Giornalismo e comunicazione nella Russia di oggi
Dalla carta stampata ai nuovi media
Giovedì 5 novembre 2009
Facoltà di Scienze Politiche
Sala Lauree
Milano, Via Conservatorio, 7
Download PDF
Di seguito, pubblichiamo alcune parti dell’intervista a Boris Dolgin e Boris Dubin:
“Noi russi siamo stanchi di tutte queste cose, non vogliamo sentire, non ne vogliamo più sapere”
In Russia, talvolta, capita di ricevere questa risposta quando si tenta di affrontare temi spinosi come la guerra in Cecenia o il nonnismo. In particolare stupisce che questo atteggiamento si registri fra i giovani con un’istruzione medio – alta e anche esperienza di vita o di lavoro all’estero.
Come mai questo rifiuto di essere informati?
Dolgin: Di solito questo atteggiamento rivela non un rifiuto all’informazione, ma un rifiuto all’impegno sociale. E’ probabile che si tratti di persone bene informate, ma senza nessuna inclinazione all’attivismo, che preferiscono occuparsi esclusivamente delle proprie questioni personali. Parlare di temi sgradevoli che comunque non si possono risolvere è considerato inutile.

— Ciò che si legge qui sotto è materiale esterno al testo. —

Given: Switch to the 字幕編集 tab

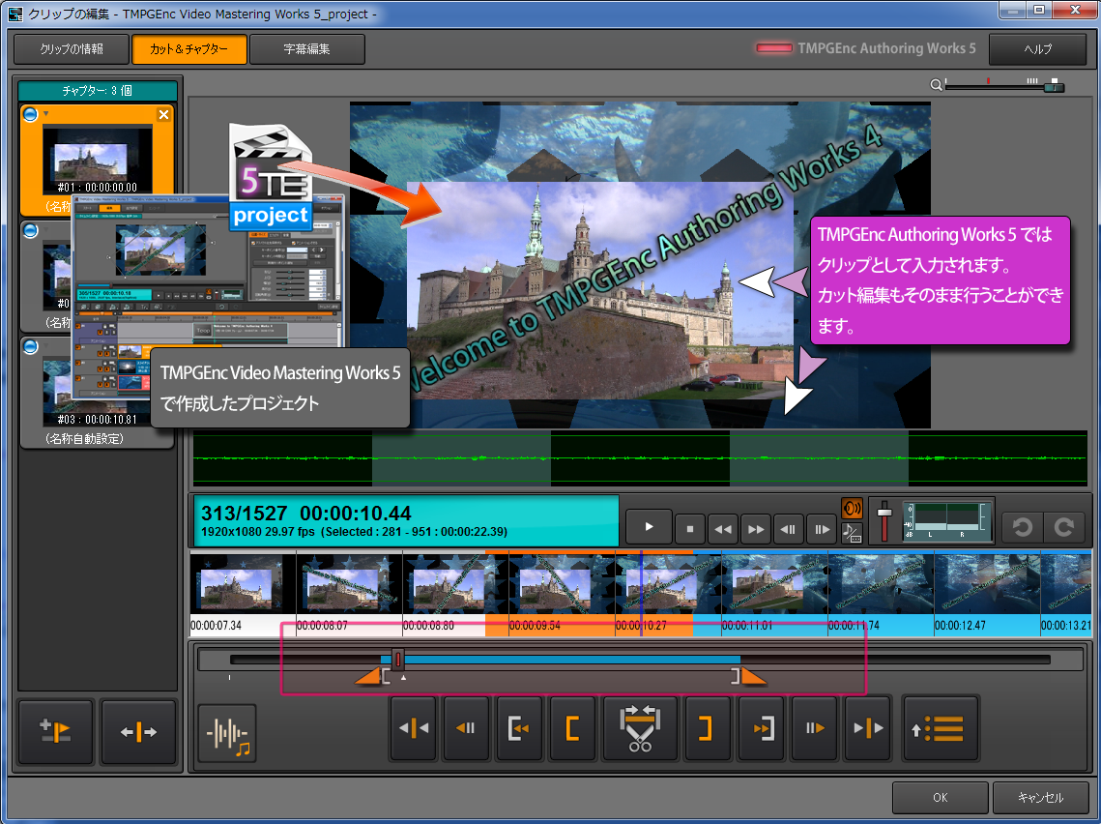Looking at the screenshot, I should tap(307, 48).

Dubin: Da un punto di vista statistico-sociale secondo i dati rilevati dal nostro centro, una parte della gioventù russa, in particolare quella più benestante e istruita, con esperienza di lavoro all’estero, preferisce estraniarsi dal dibattito politico, dalle questioni più spinose, dalle discussioni sulle difficoltà e i problemi della società contemporanea. Il fatto che la giovane generazione eviti il confronto su queste tematiche non significa che non ne sappia niente. L’atteggiamento rivela un divario e una mancanza di comunicazione fra differenti gruppi e strati sociali e generazionali. Più che di posizioni divergenti si può parlare di un difetto di trasmissione della conoscenza relativa a temi ostici; l’esperienza viene tramandata solo attraverso determinati canali. E i canali di comunicazione interpersonale in Russia non vengono utilizzati a questo scopo. Il che, ovviamente, contribuisce amplia il divario già esistente.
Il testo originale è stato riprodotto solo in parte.